Device (z10) feels good. somewhere between iPhone5 and Lumia920. Weight is nice, industrial feel.
Not sold on all the L or 7 shaped gestures tho......

Licensing BlackBerry OS, are they serious? BB10 is a new OS which will no doubt have launch bugs, missing/incomplete features and few apps. It's not exactly the kind of thing that will do well being licensed in a saturated market. Especially with M$ competing in the same market for the little markethshare that is up for grabs.

BB is all about the hardware, its software is the problem. BB10 might fix this but throwing away their last unique selling point would be beyond stupid.

Ronnet said,
its software is the problem. BB10 might fix this ....

It doesn't.
WP has spoiled me to what a fast and fluid UI is supposed to be.
BB10 is on par with Android Donut release in terms of fast and fluid gui.

Similarly Apple bought NeXTSTEP which is the basis of all their products now although I don't think they would ever consider licensing OS X.
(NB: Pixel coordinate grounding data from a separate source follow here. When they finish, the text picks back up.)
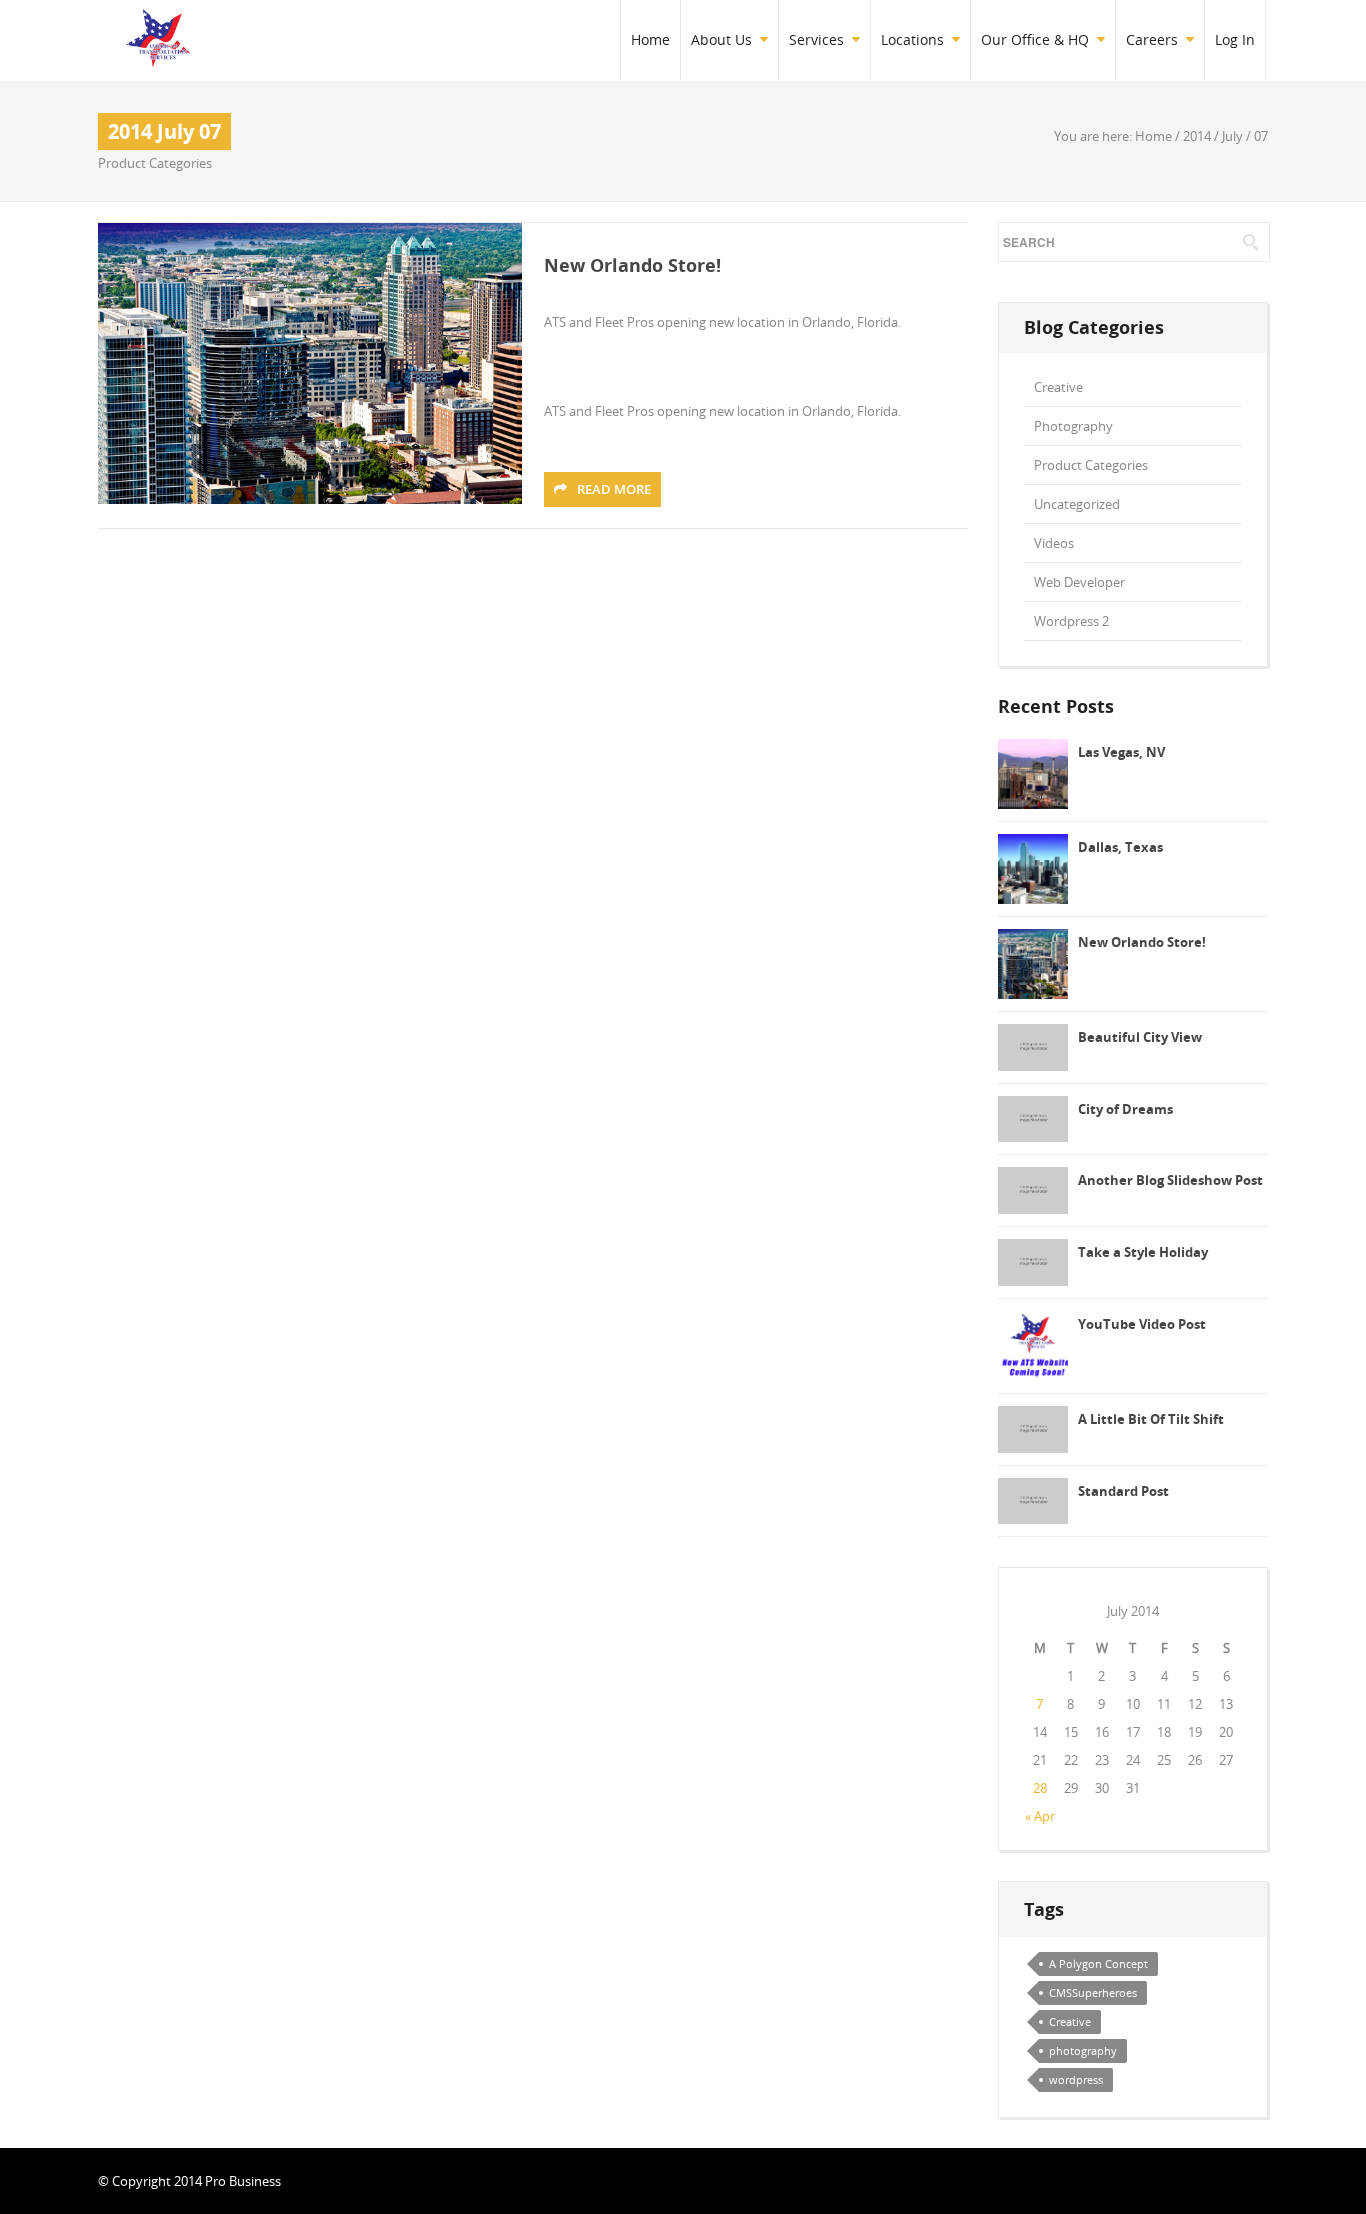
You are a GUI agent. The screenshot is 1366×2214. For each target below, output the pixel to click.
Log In (1235, 39)
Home (650, 39)
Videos (1054, 543)
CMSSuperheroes (1093, 1992)
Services (816, 39)
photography (1083, 2050)
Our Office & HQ (1035, 39)
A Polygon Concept (1098, 1963)
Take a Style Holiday (1143, 1252)
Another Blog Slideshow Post (1170, 1180)
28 (1040, 1788)
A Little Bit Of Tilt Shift (1151, 1419)
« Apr (1040, 1816)
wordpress (1076, 2079)
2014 (1197, 136)
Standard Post (1123, 1491)
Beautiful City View (1140, 1037)
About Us (721, 39)
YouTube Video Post (1142, 1324)
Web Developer (1079, 582)
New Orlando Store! (632, 265)
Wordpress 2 (1071, 621)
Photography (1073, 426)
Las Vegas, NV (1121, 752)
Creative (1058, 387)
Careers (1152, 39)
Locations (912, 39)
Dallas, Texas (1120, 847)
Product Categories (155, 163)
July (1232, 136)
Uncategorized (1077, 504)
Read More (614, 489)
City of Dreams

But Apple is a devices and services company, the OS is just one part of the show. I highly doubt RIM would EVER be profitable by just licensing the OS or whatever this article implies.

bviktor said,
whatever this article implies.

Following proven strategies like Nokia.
Nokia used to have a hardware division, now the assembly is outsourced to cheaper companies.
That's my take away.

Again, you're comparing pears to apples. RIM owns a totally separate ecosystem, Nokia does not. RIM alone will not be sufficient to promote their own stuff. RIM is (was) only popular in the USA, Nokia was popular everywhere except in the USA. Bad news for RIM: the rest of the world is a bit bigger than the USA.

I thought I recall reading that they're pretty big in places like india and other countries. Its those markets keeping them going.